The poachers thought they’d finished the ranger, but the mountain had other plans

The big cat didn’t move, only twitched its nose, catching the scent of sweat, adrenaline, and blood. Mike felt a cold chill run down his spine as he thought of the poachers who had left him tied to this old hemlock three hours ago. They’d roughed him up, smashed his radio, and taken his satellite phone, promising to come back at dawn to “finish the job.” Mike knew they weren’t bluffing. He’d be a dead man by morning—if the mountain lion didn’t get him first.

The male slowly shifted its gaze from Mike’s face to the rope binding his chest. He tilted his massive head low, his tawny fur almost brushing the fallen needles. A low sound vibrated in his chest—not a growl, but a rhythmic chuffing, a sound Mike couldn’t quite place.

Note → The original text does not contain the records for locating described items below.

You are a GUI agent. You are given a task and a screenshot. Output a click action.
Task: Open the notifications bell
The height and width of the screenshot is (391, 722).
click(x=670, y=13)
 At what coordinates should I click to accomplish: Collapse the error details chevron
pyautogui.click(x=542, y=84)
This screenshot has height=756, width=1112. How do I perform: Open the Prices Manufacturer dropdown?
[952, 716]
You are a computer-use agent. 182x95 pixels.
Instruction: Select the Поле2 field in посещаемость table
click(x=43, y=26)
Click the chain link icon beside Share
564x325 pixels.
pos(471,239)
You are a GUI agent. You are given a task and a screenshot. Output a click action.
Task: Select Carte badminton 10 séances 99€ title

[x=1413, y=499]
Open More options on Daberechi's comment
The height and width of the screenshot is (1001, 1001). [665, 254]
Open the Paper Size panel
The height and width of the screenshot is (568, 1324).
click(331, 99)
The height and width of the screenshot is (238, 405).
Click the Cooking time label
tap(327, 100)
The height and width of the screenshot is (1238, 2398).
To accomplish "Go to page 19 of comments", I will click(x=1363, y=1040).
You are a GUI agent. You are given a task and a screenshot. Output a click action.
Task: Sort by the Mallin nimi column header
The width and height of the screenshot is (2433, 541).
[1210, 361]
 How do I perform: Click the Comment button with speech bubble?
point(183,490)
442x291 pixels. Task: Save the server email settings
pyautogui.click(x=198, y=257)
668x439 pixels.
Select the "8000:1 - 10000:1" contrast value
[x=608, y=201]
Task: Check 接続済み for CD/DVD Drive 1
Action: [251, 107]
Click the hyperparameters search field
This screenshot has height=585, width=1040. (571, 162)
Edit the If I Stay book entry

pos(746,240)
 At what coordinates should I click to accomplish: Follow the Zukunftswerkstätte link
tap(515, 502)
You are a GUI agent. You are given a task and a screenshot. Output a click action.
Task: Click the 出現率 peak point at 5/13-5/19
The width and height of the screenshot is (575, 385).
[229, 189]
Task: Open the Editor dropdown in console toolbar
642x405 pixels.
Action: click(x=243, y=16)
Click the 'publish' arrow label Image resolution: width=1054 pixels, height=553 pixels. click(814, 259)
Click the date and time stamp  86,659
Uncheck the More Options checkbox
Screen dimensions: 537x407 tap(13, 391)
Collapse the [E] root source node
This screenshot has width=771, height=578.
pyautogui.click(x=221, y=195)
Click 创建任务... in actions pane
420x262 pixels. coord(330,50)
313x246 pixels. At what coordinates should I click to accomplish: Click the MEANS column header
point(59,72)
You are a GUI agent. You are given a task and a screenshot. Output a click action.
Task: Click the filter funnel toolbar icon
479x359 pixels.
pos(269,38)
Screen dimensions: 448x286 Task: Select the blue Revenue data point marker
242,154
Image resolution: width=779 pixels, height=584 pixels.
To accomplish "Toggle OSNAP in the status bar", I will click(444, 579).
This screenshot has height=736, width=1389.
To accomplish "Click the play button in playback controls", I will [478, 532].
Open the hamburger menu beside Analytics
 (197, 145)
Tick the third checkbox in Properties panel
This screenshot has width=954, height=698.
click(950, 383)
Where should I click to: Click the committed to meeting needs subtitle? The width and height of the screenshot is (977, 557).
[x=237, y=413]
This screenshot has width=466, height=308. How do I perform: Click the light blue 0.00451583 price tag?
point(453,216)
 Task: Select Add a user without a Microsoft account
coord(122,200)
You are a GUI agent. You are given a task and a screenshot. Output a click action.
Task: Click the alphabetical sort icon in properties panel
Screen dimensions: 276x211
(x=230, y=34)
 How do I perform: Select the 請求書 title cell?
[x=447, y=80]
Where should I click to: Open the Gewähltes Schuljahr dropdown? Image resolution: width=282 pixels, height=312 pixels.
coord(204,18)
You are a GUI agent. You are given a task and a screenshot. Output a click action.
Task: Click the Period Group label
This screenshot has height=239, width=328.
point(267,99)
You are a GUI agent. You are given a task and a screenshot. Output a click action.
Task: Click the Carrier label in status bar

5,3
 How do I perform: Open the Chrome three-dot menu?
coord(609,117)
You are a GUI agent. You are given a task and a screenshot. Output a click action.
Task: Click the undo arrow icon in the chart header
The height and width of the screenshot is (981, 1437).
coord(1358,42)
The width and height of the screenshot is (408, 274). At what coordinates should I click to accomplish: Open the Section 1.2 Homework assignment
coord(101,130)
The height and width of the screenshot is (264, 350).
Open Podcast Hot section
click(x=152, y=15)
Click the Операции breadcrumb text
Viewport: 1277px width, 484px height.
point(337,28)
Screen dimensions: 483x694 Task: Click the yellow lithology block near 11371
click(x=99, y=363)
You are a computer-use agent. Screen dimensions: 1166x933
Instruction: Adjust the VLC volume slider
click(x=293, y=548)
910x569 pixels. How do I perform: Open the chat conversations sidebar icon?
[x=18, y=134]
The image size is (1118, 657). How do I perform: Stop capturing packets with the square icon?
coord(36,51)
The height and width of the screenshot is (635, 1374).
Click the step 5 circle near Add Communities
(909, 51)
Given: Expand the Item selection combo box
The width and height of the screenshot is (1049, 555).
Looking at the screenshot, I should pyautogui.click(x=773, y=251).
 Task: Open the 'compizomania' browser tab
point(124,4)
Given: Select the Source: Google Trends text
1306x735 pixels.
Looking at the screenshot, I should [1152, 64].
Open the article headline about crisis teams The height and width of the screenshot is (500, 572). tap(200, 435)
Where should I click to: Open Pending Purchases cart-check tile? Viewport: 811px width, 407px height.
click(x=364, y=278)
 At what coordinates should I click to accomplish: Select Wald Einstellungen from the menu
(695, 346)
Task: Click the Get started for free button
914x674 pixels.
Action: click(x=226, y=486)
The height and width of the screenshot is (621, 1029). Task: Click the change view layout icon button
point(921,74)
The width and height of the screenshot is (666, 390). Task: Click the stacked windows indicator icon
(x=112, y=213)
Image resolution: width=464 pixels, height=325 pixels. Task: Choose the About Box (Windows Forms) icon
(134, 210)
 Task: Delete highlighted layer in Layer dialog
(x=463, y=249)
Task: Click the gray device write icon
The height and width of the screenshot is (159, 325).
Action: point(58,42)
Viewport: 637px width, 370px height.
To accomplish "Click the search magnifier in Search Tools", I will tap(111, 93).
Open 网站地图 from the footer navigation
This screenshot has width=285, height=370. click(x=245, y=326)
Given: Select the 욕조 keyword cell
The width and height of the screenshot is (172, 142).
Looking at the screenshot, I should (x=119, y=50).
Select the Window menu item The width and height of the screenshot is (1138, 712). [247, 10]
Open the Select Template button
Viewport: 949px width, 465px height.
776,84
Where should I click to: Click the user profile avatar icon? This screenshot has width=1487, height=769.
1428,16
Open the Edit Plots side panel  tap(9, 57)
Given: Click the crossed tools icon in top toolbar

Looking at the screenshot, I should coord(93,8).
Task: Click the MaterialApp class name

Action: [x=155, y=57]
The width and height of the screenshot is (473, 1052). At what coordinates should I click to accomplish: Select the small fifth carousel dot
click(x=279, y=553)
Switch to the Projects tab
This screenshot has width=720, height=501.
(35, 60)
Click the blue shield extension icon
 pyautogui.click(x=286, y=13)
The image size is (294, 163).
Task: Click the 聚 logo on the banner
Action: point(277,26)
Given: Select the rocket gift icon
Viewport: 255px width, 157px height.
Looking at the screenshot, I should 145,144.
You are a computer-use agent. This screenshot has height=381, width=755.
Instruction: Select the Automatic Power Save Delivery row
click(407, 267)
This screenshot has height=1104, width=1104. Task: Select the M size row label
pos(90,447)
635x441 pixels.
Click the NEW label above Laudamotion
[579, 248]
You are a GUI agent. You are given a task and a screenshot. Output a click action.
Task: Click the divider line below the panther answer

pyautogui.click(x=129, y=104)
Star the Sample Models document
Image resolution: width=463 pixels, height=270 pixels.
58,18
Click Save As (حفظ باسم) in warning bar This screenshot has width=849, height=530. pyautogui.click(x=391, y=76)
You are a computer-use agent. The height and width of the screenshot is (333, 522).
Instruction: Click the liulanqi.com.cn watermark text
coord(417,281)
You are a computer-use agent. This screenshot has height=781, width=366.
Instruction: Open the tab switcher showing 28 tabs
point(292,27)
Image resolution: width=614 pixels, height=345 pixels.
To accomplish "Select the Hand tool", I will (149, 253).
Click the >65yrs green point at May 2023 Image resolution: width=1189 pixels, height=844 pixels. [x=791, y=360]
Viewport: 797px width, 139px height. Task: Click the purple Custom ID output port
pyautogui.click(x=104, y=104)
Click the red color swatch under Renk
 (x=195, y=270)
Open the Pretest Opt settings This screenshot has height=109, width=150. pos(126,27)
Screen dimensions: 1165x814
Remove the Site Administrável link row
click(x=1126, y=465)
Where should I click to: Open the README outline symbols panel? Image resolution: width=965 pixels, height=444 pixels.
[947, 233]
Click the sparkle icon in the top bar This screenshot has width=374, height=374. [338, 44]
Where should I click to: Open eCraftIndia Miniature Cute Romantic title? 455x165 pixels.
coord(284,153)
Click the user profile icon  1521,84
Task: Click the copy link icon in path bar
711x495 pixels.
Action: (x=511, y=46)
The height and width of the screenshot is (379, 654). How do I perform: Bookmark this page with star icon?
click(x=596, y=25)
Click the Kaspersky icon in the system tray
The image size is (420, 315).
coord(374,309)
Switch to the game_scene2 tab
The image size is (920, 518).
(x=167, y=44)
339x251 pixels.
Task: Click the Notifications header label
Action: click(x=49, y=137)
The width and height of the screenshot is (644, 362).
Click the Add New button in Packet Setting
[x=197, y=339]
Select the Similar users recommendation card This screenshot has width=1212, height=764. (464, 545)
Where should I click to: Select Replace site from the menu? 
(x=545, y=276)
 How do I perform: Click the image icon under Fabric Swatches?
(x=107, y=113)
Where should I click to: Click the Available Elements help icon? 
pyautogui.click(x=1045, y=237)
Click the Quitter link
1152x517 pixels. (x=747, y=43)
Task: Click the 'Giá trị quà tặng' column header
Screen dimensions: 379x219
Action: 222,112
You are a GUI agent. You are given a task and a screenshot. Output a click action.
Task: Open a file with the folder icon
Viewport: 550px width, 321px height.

The cat cautiously nudged the knot in the rope, sniffed it, and pulled back as if considering. Then he leaned in again. Mike felt the hot, damp nose slide across his wrist, making his heart skip a beat.

— “You remember?” Mike rasped. “Come on, pal. You remember.”

The cougar let out a low rumble that Mike felt in his own ribcage and went to work. Slowly, carefully, with almost surgical precision, the beast tried to help. Mike realized that if the predator slipped and caught his wrist with those four-inch canines, his rescue would turn into an execution. But the cat worked with incredible focus, as if his past experience with human hands had taught him something beyond mere instinct.

Mike watched every movement: the ripple of muscle in the cat’s shoulders, the way his ears flattened in concentration. And just as the cougar began to fray the first loop of the rope, a sound drifted from the thicket that made Mike’s blood run cold. It was a howl—long, jagged, and full of hungry malice.

The cougar froze instantly. He lifted his head, ears swiveling forward, nostrils flaring. Mike felt the shift in the air, too—the heavy, rank smell of wet fur and rot. The scent of danger was so thick you could almost taste it.

Feral dogs. Mike knew the pack; they’d been terrorizing the local deer population for two years. A dozen strays, abandoned or escaped from the nearby valley towns, had turned into something primitive. Last winter, they’d taken down a young elk just two miles from here. Mike had seen the remains; he knew this pack feared nothing. They were starving, desperate, and they were coming this way.